Doris Day (song)

"Doris Day" is a song from 1982 by Dutch band Doe Maar. It was the title-track off their third album Doris Day en Andere Stukken and became their first top 10-hit.

Bass-player Henny Vrienten, frontman alongside pianist Ernst Jansz, wrote "Doris Day" as a complaint about TV-boredom (which includes the screening of a Doris Day-movie) best tackled by pressing the off-button and going out. The original lyrics also mentioned movie-expert Simon van Collem, but this was altered to "ein Wiener Operette" when he appeared to be the father of the band's new drummer Rene (1961).

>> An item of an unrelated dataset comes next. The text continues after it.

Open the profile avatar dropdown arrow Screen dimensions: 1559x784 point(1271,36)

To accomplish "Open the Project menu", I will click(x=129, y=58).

"Doris Day" catapulted the otherwise thirtysomething Doe Maar into superstardom, but overexposure and creative exhaustion would split them up two years later. Vrienten, who went on to compose TV- and movie-soundtracks, was quoted in 1985 : "You can flush 'Doris Day' down the toilet anytime you like; it's the worst song I ever wrote. Rhyming for rhyming's sake, and stuff. And the worst thing of all is that it drew full crowd-participation every night". He later had a change of heart.

Since 2000, Doe Maar play occasional reunion-shows; in 2012 they celebrated the 30th anniversary of "Doris Day" at the Symphonica in Rosso-concert series.